Cette réforme est aussi un pas de plus vers un enseignement au service d'intérêts purement économiques, oubliant l'intérêt général. J'affirme une nouvelle fois que l'enseignement n'a pas comme vocation exclusive l'insertion professionnelle, même si celle-ci est primordiale. Qui connaît les métiers de demain ? Qui peut savoir quelle sera la structure du marché du travail dans les prochaines années ? Pourquoi limiter les places dans les filières en se fondant sur ce critère, si ce n'est pour satisfaire à une vision étroite et à court terme de ce dont notre pays a besoin ? C'est le futur que nous préparons à l'université.
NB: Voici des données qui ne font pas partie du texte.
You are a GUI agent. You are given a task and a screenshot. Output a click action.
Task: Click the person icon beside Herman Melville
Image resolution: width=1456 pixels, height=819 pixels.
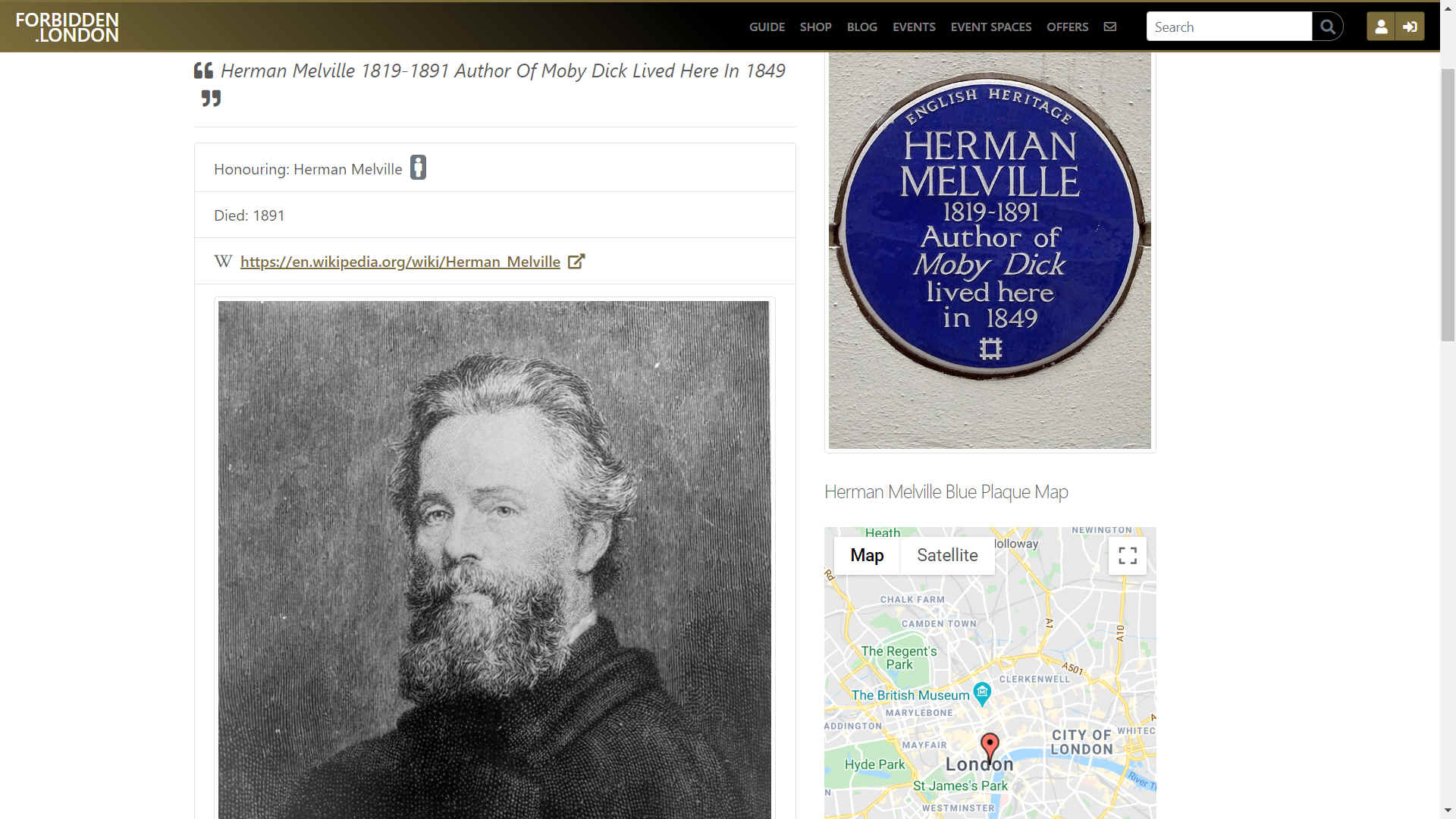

La France a besoin du plus grand nombre de jeunes femmes et de jeunes hommes hautement qualifiés, pluridisciplinaires, motivés par ce qu'ils font et en capacité de maîtriser les grands défis scientifiques, technologiques, sociétaux et humanistes de demain.

La France est à la pointe dans de nombreux domaines. Nous avons cette chance formidable de compter des ingénieurs, des ouvriers qualifiés, des techniciens mais aussi des chercheurs en sciences, dans les humanités, des millions d'hommes et de femmes qui, dans tous les domaines, sont parmi les meilleurs et font la France d'aujourd'hui. Combien d'entre eux, combien d'entre elles sont arrivés là grâce au système éducatif français, qui leur a permis d'aller à l'université dans la filière de leur choix ?

Faute de moyens, l'université a commencé, ces dernières années, à trier, jusqu'à l'inique tirage au sort ; et votre loi, loin d'inverser la tendance, légalise le tri. Le système des attendus, avec des exigences telles que les stages, l'examen individuel des dossiers par les universités – avec le « oui », le « oui mais », le « non » – mais aussi l'absence de places en nombre suffisant seront les outils de cette sélection.

L'obtention du baccalauréat, si l'on veut encore garder le sens de ce diplôme, doit permettre à son titulaire d'étudier dans la filière de son choix, car il s'agit de sa vie future. Armer les lycéennes et les lycéens pour qu'ils fassent les bons choix d'orientation, afin qu'ils puissent s'épanouir et réussir à l'université : oui ! Ériger des murs à l'entrée : non ! Dans un système scolaire déjà très inégalitaire, tout ce qui entrave l'accès au savoir doit être banni et combattu. Pour ce faire, il faut donner des moyens financiers et humains aux établissements.

Combien d'élèves, qui étaient en difficulté au lycée, qui ne trouvaient pas leur place ni leur bonheur dans les enseignements proposés, ont pu, à l'université, s'épanouir en étudiant ce qui les motivait et devenir des adultes accomplis dans leur vie professionnelle et personnelle ? Ne renonçons pas à la possibilité pour chacune et chacun de s'émanciper par le savoir.

Enfin, je veux alerter sur la précipitation avec laquelle vous appliquez la réforme. Le texte de loi n'était même pas en discussion au Sénat que la plateforme Parcoursup, émanation directe de ce texte, était mise en place. De plus, les bachelières et bacheliers de cette année vont découvrir les attendus sans avoir pu s'y préparer. Tout cela n'est pas sérieux : comment voulez-vous que les élèves s'orientent convenablement ? Comment voulez-vous que le personnel enseignant des lycées les accompagne dans de bonnes conditions ? Comment les universités pourront-elles traiter individuellement et convenablement tous les dossiers des bacheliers et bachelières qui leur seront soumis ? Comment les universités, déjà en situation difficile, pourront-elles assurer ce parcours de la réussite ?

C'est une tout autre ambition dont nous avons besoin pour l'enseignement supérieur. Parce que nous croyons en une université ouverte, dont la mission première est l'émancipation et non la sélection, le groupe GDR votera résolument contre ce projet de loi.